Full disclosure: I have not had any formal education in pedagogy. I taught one hybrid college course in the fall semester of 2020 three months (and two weeks) after graduating from a master’s program that did not focus on pedagogy. (A Master’s in Theological Studies at Boston College’s School of Theology and Ministry usually prepares students for a PhD program that will incorporate TA work and pedagogical formation into the four to six years of study.) I was 24 and 25 while teaching, just a few years older than the juniors and seniors I taught. I used the syllabus already used for previous iterations of the course and modified it for hybrid class sessions and a slightly greater focus on social justice.
In retrospect, I know I could have improved many aspects of the course. At the same time, I feel I did an adequate, even good, job as a first-time college instructor more or less flying by the seat of my pants. However, other than student surveys, I do not have a good way of assessing my work for the course.

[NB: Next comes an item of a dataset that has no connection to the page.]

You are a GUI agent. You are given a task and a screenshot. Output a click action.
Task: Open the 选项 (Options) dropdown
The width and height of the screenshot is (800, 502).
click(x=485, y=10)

Combined with the vast resources in pedagogy available to instructors today and even the managed collection of resources offered through DigPINS, this dearth of assessment feeds into and exacerbates my insecurity as I prepare to teach two sections of an introductory theology course this fall.

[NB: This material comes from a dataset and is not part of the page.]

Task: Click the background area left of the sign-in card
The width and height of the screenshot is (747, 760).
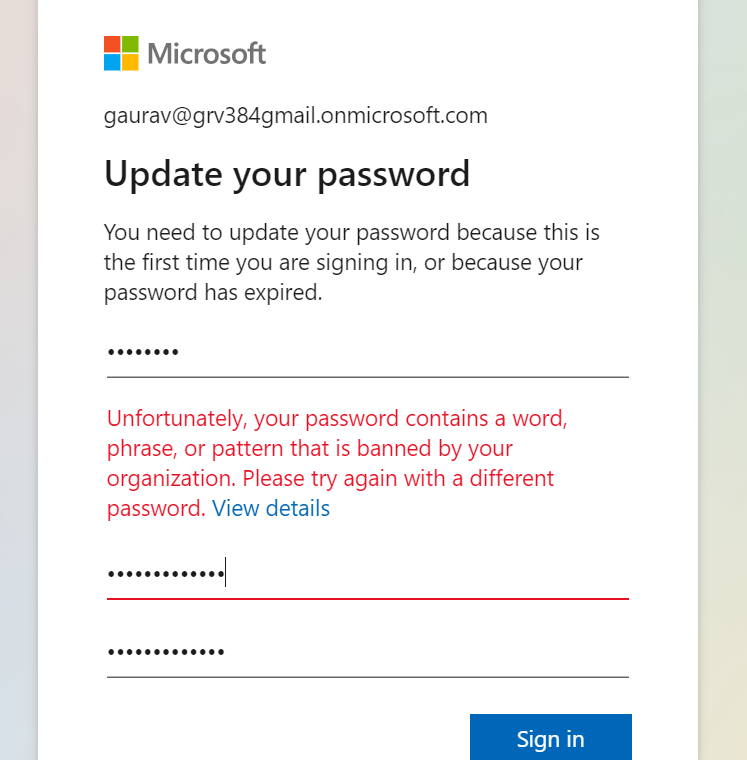Action: [18, 380]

Overreliance on assessment – on how others view me and what I do – is a personal issue that I have confronted for a decade and will likely confront throughout the rest of my life. This week’s topic has shown me a method of applying what I have learned from this overreliance to my teaching. I want to provide students clear, candid, compassionate, and concrete feedback on the assignments I give them. At the same time, I do not want to hamstring, paralyze, or scare students in my assessment by making it arcane, disjointed, or perfectionistic: doing so is counterintuitive to motivating students to engage in the course and truly gain knowledge, skills, and self-confidence from it. I appreciated Sharpe’s concrete examples of connected and lucid assessment, and I intend and hope to create such assessment for my own classes.

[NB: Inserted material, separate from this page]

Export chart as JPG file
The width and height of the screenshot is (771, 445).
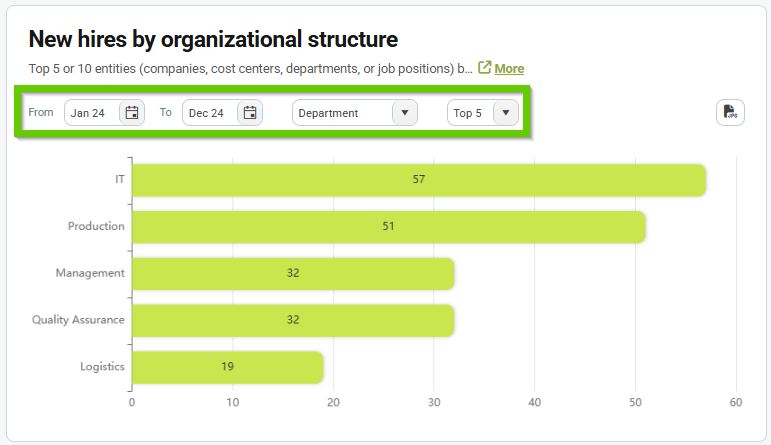(730, 113)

I need other people to help me as I prepare for and teach this course, even as I take responsibility for designing and implementing it. I am grateful to the theology faculty for offering me assistance from the moment it was announced I would be teaching in the fall. They are providing assessment for my course assessments and my course design as a whole. DigPINS is also key to my course design and assessment, as it is the most formal pedagogical training I have had (or have made the time for among my other jobs, responsibilities, and periods of laziness and procrastination). Even if I feel overwhelmed by the resources at times, I know I can come back to and draw from their wisdom and the wisdom of the virtual community fostered by this project. The people here model in many ways the kind of teaching I want to do this semester and, I hope, six or so years from now when I have a PhD (and, by some miracle, a job).
As a novice instructor who teaches theology and practices a religion, the networks I have for assessment at my institution and through DigPINS are truly Godsends. I hope (and pray, to be honest) to utilize these resources wisely so that the students I teach this fall have repeated and welcoming opportunities to engage in, learn from, and grow through the semester.